What is now left to Family History Centers is their support and training functions. Those centers that I have observed that are flourishing are heavily involved in education and support. Their volunteer staff members are involved in the community and help people in their homes, in classes, in conferences and many other ways. But those centers that rely on walk in patrons are becoming rapidly marginalized. In addition, those centers that provide supplemental services services such as scanning, printing and other related activities are thriving.
FamilySearch is experimenting with Family Discovery Centers as a way to engender interest in genealogy. Although it remains to be seen how successful these high-technology centers will be in the future, they will certainly have a short term impact in increasing interest.
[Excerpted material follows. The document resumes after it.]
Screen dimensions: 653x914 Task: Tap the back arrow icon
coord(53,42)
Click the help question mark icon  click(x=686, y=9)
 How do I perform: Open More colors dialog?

However, they are not a substitute for the experience and help of trained, competent volunteers and missionaries that can support genealogical research beyond the basics.
Is the successful model epitomized by the Mesa FSL still a viable option? The tragedy of the Mesa center is that it was and is doing exactly what needs to be done: that is training and supporting people in their genealogical research. The loss of the books and the microfilm is not as serious given the technological advances as the loss of an adequate training area with an experienced and capable staff.
At the core of this whole issue is the ability of FamilySearch to transition to training their volunteers and missionaries to become competent support resources where people can go to move past the simple name gathering level of family history. In this regard, over the past two years or so, the Brigham Young University Family History Library has expanded its focus on improving the competence level of the volunteers and missionaries serving there. To a large extent, due to the leadership of the Director and staff, this has been accomplished to a remarkable degree. The same focus on training Family History Center staffs and even on training local Family History Consultants will in effect "save the Family History Centers" and will provide a clear path to increasing involvement in genealogy in the future.
But those centers that passively expect the world to beat a path to their door, will be marginalized and I expect that many of them will be closed down and consolidated into larger centers that are more oriented to outreach, training and education. All we really need to do is look at online family trees to see how much of a need there is for education and training.